_Your tasks_
**A.** From the post about the Walker Series, return the passage from "I’m currently in" to "around with joy." word for word.
**B.** In the post about the Walker Series, why did the writer want to thank the author during their lunch?

_Selected text_
/---

I’m currently in the midst of prepping RAVEN CALLS, the seventh book in the Walker Series. I adore it. It’s not fair or nice to play favorites, but… this is one of my favorites. The whole series has been an absolute gift to me. But this one has had me laughing even more (if possible!) and has made my imagination and my heart dance around with joy.

I’ve had three series I’ve done that have meant a great deal to me, and I’ve made contact with all of the authors. In the midst of one, I had lunch with the author at a pivotal moment: I had been through a really rough time in life, and wanted to thank her for her work. In that dark stretch, I got to spend days in a booth with her characters, and it brought me such comfort. To my great surprise, she confessed that she had written the first book of the series while going through a divorce… that she had written the characters to bring HER comfort!!! It was amazing to know that a book she had written to bring happiness into her life affected me in the same way, and I hoped it was the same salve to many other women who listened to it. I feel the same with Joanne Walker… she’s the inner shaman/ goof/ klutz/ kick ass chick who I wish I were on the inside, and her antics can always make me laugh on a rainy day.

\---

_Extracted data_
/---

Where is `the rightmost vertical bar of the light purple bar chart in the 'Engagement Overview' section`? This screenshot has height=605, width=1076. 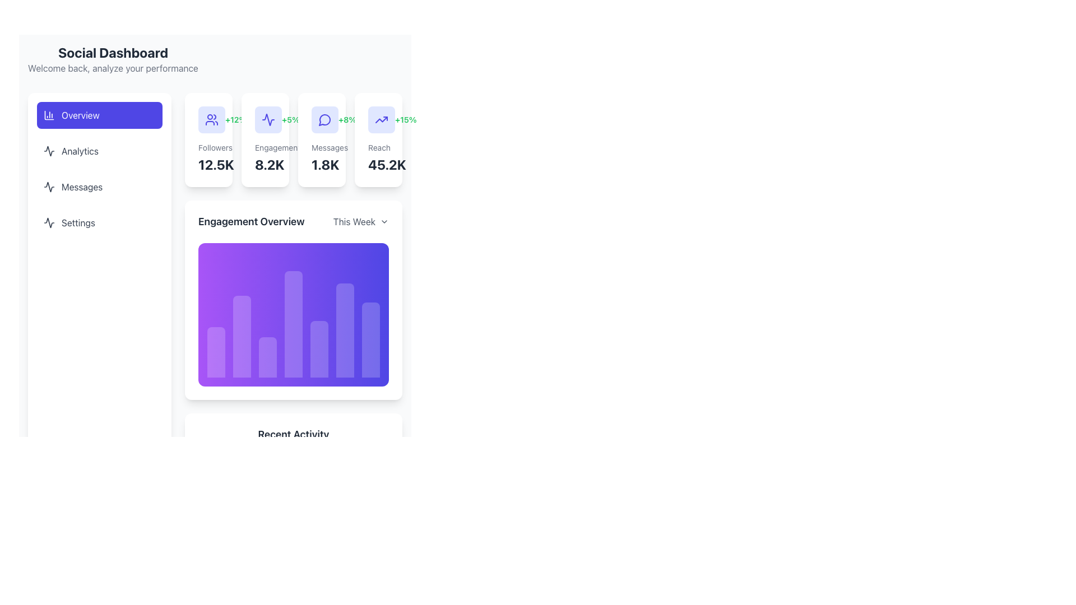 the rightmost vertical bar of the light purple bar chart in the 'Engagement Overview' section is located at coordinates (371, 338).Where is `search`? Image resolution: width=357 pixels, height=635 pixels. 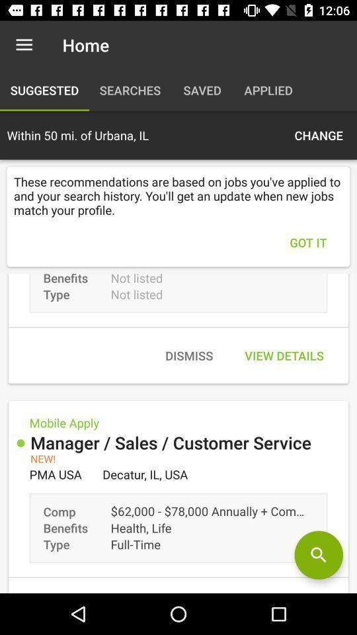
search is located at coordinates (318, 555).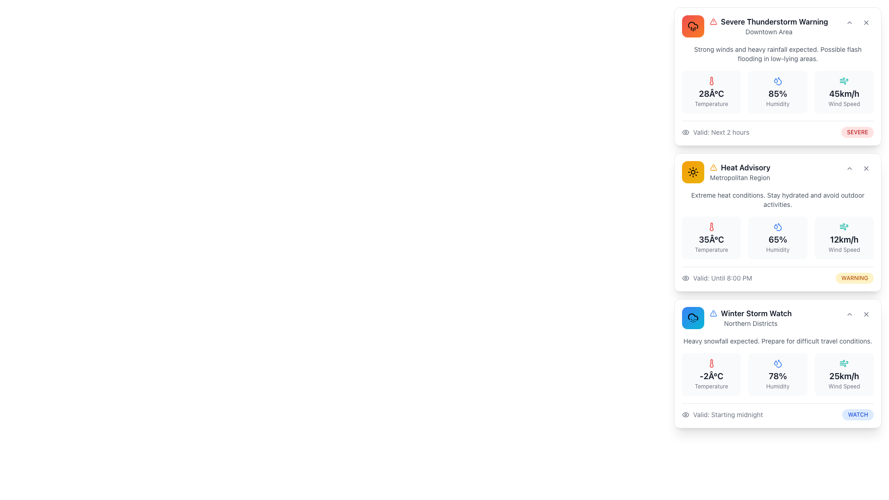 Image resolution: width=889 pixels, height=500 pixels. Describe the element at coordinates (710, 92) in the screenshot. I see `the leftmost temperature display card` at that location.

\---
/---

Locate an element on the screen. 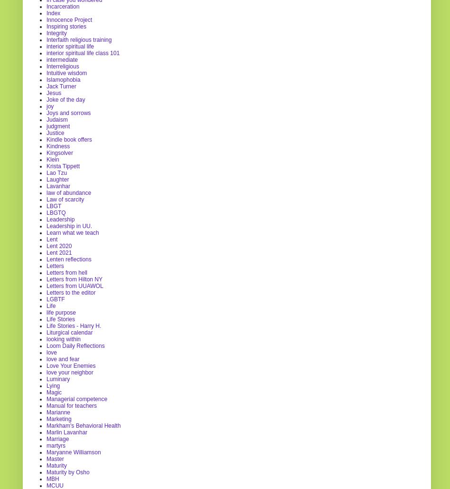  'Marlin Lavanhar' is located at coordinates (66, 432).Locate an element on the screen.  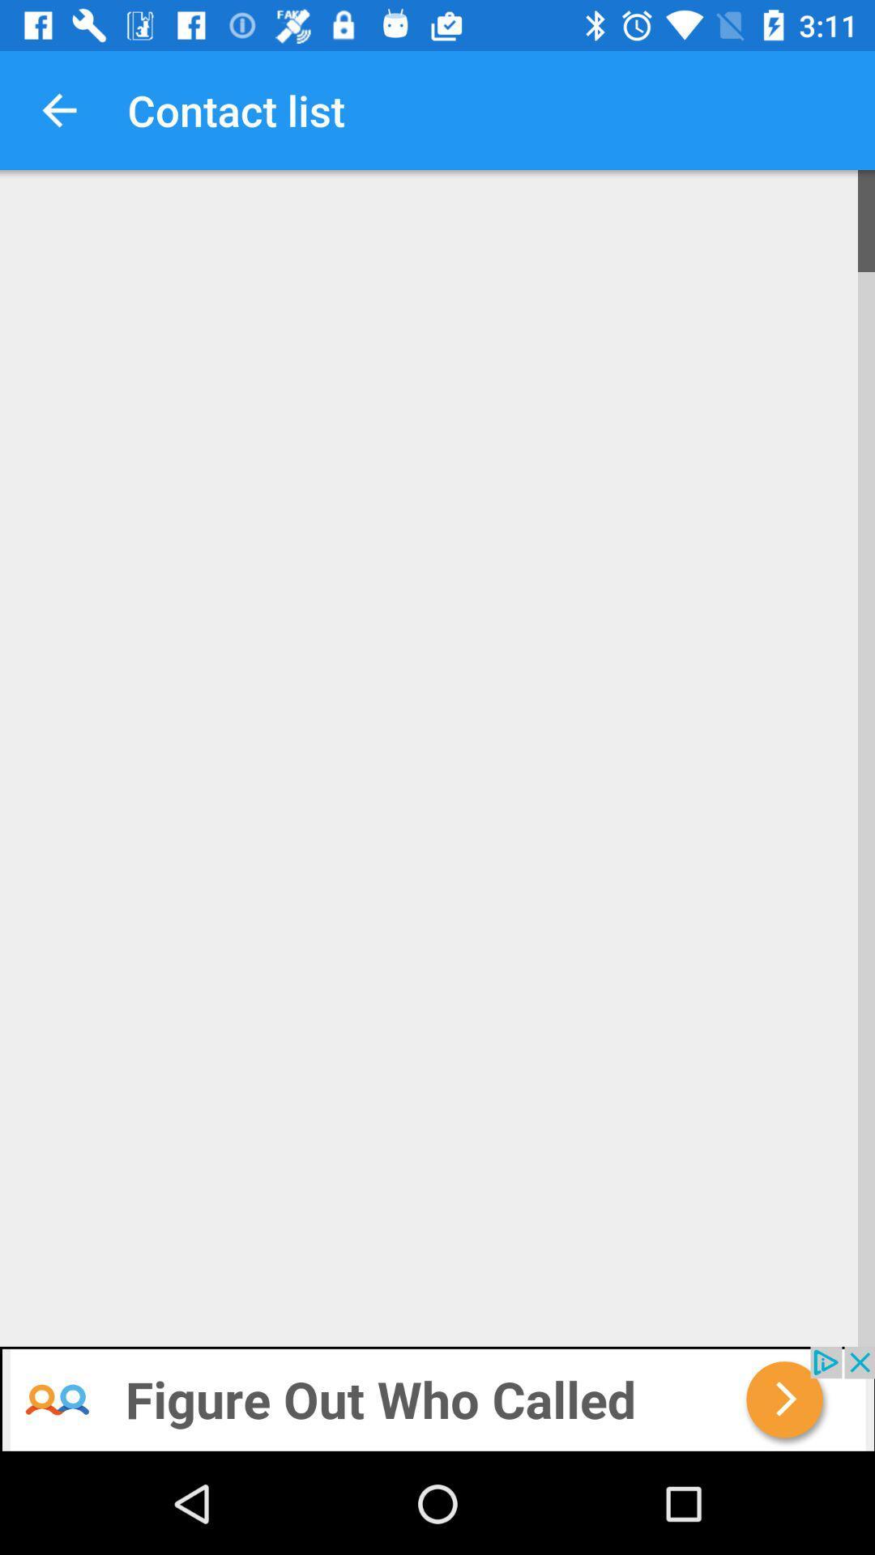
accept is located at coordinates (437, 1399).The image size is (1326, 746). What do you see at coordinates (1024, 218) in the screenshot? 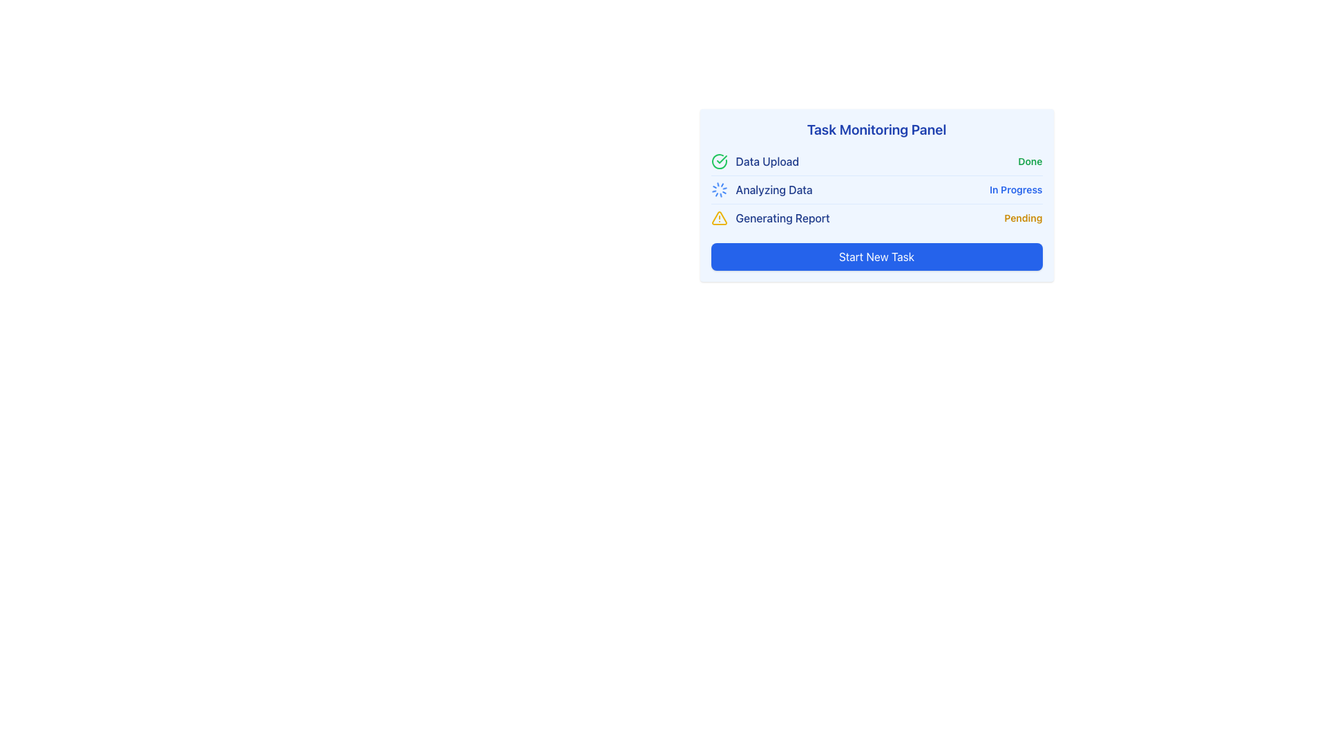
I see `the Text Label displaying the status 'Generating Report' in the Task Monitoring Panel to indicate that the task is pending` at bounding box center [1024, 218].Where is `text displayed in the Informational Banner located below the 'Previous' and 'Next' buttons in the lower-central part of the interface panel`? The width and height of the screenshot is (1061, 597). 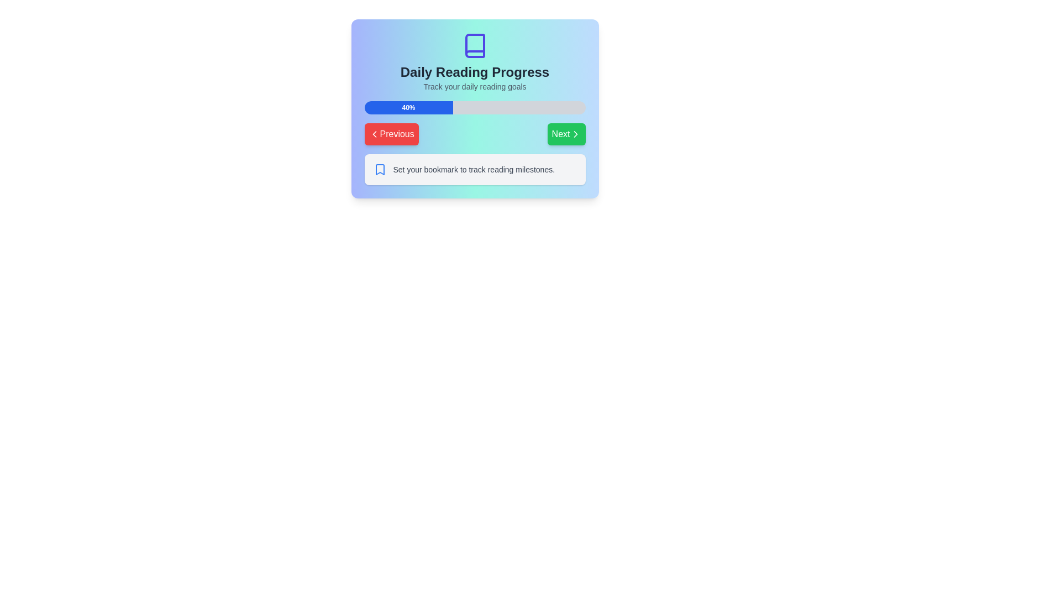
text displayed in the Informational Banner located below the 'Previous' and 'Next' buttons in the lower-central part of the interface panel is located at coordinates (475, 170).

\---
/---

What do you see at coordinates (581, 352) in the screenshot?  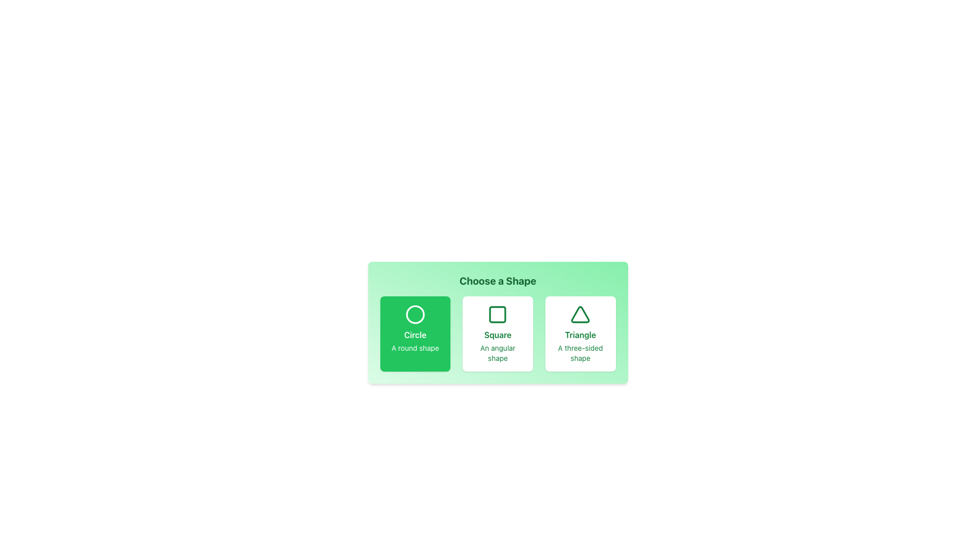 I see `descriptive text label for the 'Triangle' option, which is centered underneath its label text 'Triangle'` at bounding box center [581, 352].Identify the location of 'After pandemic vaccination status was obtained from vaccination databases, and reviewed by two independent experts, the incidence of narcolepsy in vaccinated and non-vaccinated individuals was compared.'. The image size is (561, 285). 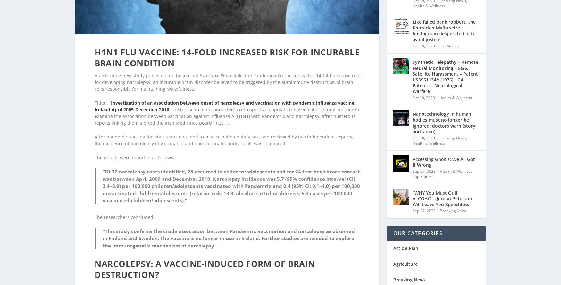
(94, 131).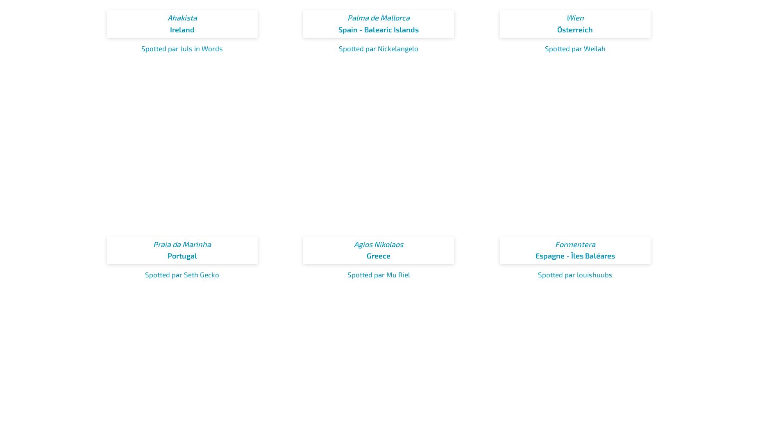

\---

_Complete answers_
**A.**
I’m currently in the midst of prepping RAVEN CALLS, the seventh book in the Walker Series. I adore it. It’s not fair or nice to play favorites, but… this is one of my favorites. The whole series has been an absolute gift to me. But this one has had me laughing even more (if possible!) and has made my imagination and my heart dance around with joy.

**B.** The writer had been through a really rough time in life. During that dark stretch, spending days in a booth with the author's characters brought great comfort.